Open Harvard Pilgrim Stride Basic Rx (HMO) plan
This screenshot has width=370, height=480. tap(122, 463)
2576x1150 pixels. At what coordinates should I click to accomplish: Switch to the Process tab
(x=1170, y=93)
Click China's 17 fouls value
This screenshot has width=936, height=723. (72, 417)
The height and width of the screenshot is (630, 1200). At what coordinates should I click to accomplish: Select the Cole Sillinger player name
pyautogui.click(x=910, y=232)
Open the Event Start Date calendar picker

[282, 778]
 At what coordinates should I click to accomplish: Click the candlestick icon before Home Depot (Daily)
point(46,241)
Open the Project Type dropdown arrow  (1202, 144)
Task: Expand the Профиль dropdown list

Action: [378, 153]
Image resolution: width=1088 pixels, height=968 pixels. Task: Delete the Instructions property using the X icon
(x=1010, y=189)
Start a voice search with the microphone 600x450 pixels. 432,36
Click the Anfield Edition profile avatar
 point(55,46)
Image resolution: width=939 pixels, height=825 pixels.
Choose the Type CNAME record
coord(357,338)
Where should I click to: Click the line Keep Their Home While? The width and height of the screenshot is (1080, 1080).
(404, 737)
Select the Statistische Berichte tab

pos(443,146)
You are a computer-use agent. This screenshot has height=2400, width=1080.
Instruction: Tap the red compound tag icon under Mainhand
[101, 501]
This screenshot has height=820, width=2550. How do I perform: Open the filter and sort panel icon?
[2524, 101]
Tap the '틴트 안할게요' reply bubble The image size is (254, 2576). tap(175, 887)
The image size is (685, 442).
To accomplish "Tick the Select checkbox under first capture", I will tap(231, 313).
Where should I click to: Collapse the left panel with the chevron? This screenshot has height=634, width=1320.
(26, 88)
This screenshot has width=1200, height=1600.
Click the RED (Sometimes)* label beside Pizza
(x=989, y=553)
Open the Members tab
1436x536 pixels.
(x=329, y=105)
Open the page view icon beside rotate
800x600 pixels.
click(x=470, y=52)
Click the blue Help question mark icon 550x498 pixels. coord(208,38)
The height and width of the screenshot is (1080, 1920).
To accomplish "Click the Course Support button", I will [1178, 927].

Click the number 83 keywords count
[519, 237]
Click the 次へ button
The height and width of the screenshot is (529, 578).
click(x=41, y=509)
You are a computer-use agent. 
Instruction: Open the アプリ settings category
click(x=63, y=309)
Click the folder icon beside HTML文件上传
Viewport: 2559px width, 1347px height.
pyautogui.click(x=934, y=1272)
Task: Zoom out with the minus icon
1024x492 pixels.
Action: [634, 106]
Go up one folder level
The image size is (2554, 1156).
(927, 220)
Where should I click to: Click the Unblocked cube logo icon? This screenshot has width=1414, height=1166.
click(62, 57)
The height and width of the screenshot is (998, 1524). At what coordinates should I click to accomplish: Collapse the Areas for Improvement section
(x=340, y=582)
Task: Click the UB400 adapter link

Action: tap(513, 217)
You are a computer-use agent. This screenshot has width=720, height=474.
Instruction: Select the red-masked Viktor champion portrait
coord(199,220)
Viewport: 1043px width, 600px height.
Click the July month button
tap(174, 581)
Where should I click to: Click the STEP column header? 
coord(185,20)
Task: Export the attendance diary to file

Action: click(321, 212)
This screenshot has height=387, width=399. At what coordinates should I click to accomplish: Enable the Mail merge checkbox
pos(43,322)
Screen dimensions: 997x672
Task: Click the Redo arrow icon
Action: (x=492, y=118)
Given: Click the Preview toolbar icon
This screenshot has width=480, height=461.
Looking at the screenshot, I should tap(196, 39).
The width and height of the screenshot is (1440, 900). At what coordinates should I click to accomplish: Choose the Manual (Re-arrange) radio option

__________

— Opdracht —
Vervang in alle records hierboven "checkbox" door "check box". Geef de regels verder ongewijzigd weer.

— Uitwerking —
Open Harvard Pilgrim Stride Basic Rx (HMO) plan
This screenshot has width=370, height=480. tap(122, 463)
2576x1150 pixels. At what coordinates should I click to accomplish: Switch to the Process tab
(x=1170, y=93)
Click China's 17 fouls value
This screenshot has width=936, height=723. (72, 417)
The height and width of the screenshot is (630, 1200). At what coordinates should I click to accomplish: Select the Cole Sillinger player name
pyautogui.click(x=910, y=232)
Open the Event Start Date calendar picker

[282, 778]
 At what coordinates should I click to accomplish: Click the candlestick icon before Home Depot (Daily)
point(46,241)
Open the Project Type dropdown arrow  (1202, 144)
Task: Expand the Профиль dropdown list

Action: [378, 153]
Image resolution: width=1088 pixels, height=968 pixels. Task: Delete the Instructions property using the X icon
(x=1010, y=189)
Start a voice search with the microphone 600x450 pixels. 432,36
Click the Anfield Edition profile avatar
 point(55,46)
Image resolution: width=939 pixels, height=825 pixels.
Choose the Type CNAME record
coord(357,338)
Where should I click to: Click the line Keep Their Home While? The width and height of the screenshot is (1080, 1080).
(404, 737)
Select the Statistische Berichte tab

pos(443,146)
You are a computer-use agent. This screenshot has height=2400, width=1080.
Instruction: Tap the red compound tag icon under Mainhand
[101, 501]
This screenshot has height=820, width=2550. How do I perform: Open the filter and sort panel icon?
[2524, 101]
Tap the '틴트 안할게요' reply bubble The image size is (254, 2576). tap(175, 887)
The image size is (685, 442).
To accomplish "Tick the Select check box under first capture", I will tap(231, 313).
Where should I click to: Collapse the left panel with the chevron? This screenshot has height=634, width=1320.
(26, 88)
This screenshot has width=1200, height=1600.
Click the RED (Sometimes)* label beside Pizza
(x=989, y=553)
Open the Members tab
1436x536 pixels.
(x=329, y=105)
Open the page view icon beside rotate
800x600 pixels.
click(x=470, y=52)
Click the blue Help question mark icon 550x498 pixels. coord(208,38)
The height and width of the screenshot is (1080, 1920).
To accomplish "Click the Course Support button", I will [1178, 927].

Click the number 83 keywords count
[519, 237]
Click the 次へ button
The height and width of the screenshot is (529, 578).
click(x=41, y=509)
You are a computer-use agent. 
Instruction: Open the アプリ settings category
click(x=63, y=309)
Click the folder icon beside HTML文件上传
Viewport: 2559px width, 1347px height.
pyautogui.click(x=934, y=1272)
Task: Zoom out with the minus icon
1024x492 pixels.
Action: [634, 106]
Go up one folder level
The image size is (2554, 1156).
(927, 220)
Where should I click to: Click the Unblocked cube logo icon? This screenshot has width=1414, height=1166.
click(62, 57)
The height and width of the screenshot is (998, 1524). At what coordinates should I click to accomplish: Collapse the Areas for Improvement section
(x=340, y=582)
Task: Click the UB400 adapter link

Action: tap(513, 217)
You are a computer-use agent. This screenshot has width=720, height=474.
Instruction: Select the red-masked Viktor champion portrait
coord(199,220)
Viewport: 1043px width, 600px height.
Click the July month button
tap(174, 581)
Where should I click to: Click the STEP column header? 
coord(185,20)
Task: Export the attendance diary to file

Action: click(321, 212)
This screenshot has height=387, width=399. At what coordinates should I click to accomplish: Enable the Mail merge check box
pos(43,322)
Screen dimensions: 997x672
Task: Click the Redo arrow icon
Action: (x=492, y=118)
Given: Click the Preview toolbar icon
This screenshot has width=480, height=461.
Looking at the screenshot, I should tap(196, 39).
The width and height of the screenshot is (1440, 900). At what coordinates should I click to accomplish: Choose the Manual (Re-arrange) radio option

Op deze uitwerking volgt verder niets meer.